JIM GUTHRIE's new album Takes Time premieres today, and it's fantastic. You can order it (and/or stream it free) on Bandcamp (which presumably nets him more moola) and iTunes. I was able to get an advance copy and have worn electronic grooves in the mp3’s for the last few months: it’s really something. I discovered Jim’s music through the incredible Sworcery soundtrack, and then immediately started working back through his catalog. Now More Than Ever is an especial favorite, and his last solo studio album, nearly ten years old. I can’t recommend Jim as a person or as an artist highly enough—his music has become a really really important part of my life, and I’m the better for it.
The above comic is from a future series of diary comics, which I thought I’d have done by now, but no. But I couldn’t help sticking it out there to celebrate Jim’s new album, and hopefully drum up some new fans for him. Pass it along!
I’ve spent all day inking 18 different drawings for a big history map illustration for a magazine, including this James Brown, who recorded Papa’s Got A Brand New Bag in Charlotte (where I live) in 1967.
MAYNARD FERGUSON, TRUMPETEST. One of the twenty dollar sketches I do; you can buy one here, and see all the ones to date here. Subject suggestion: “Maynard Ferguson”. This one was tough because I wasn’t familiar with Ferguson, a Canadian trumpeter and band leader. And then after familiarizing myself, it wasn’t my cup of tea really—to be honest, I just don’t like trumpet very much, especially in the wild upper registers that big band trumpeters like to squeak into. I struggled with what to draw until I decided to just get rid of the part I didn’t like. And that, ladies and gentlemen, is how ideas work.
togetherinthisdream asked: Your jazz illustrations are to die for! I abso-fucking-lutely love them, and I love that you're doing them. Really glad someone is doing jazz that beautiful service, I think you've inspired me to, as well. :)<3
Thank you very much! Although I wouldn’t think of it as doing jazz a “service” so much. Especially since I’m selling prints :$
Speaking of jazz, here are five amazing jazz albums, whether you’re new to jazz or old to jazz:
1) John Coltrane, A Love Supreme. This is the daddy; there’s a reason you’ve heard about it a million times. Listen to it on headphones, late at night, while driving. If I had to answer the question “why is humanity here,” I couldn’t, but “John Coltrane” comes close.
2) Charles Mingus, Blues And Roots. Charles Mingus is second only to Duke Ellington in terms of composition, but he adds a wild energy to things that Duke never had.
3) Miles Davis, Kind of Blue. This was the first jazz album I ever owned. I’m not the biggest Miles Davis fan in the world, and this is one of the most overplayed pieces of music in the world if you hang out in bookstores, but good lord it still delivers. How can I not be tired of this yet? But I’m not.

Stated problem :: Return the blog post's wording between "2) Charles Mingus, Blues" and "Duke never had.", inclusive, copied character for character.

Provided material ::

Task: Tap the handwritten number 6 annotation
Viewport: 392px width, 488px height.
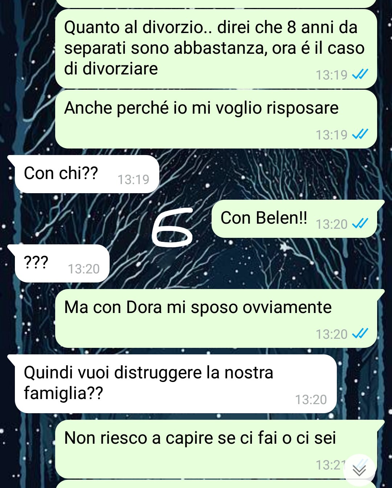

Response to the task ::
2) Charles Mingus, Blues And Roots. Charles Mingus is second only to Duke Ellington in terms of composition, but he adds a wild energy to things that Duke never had.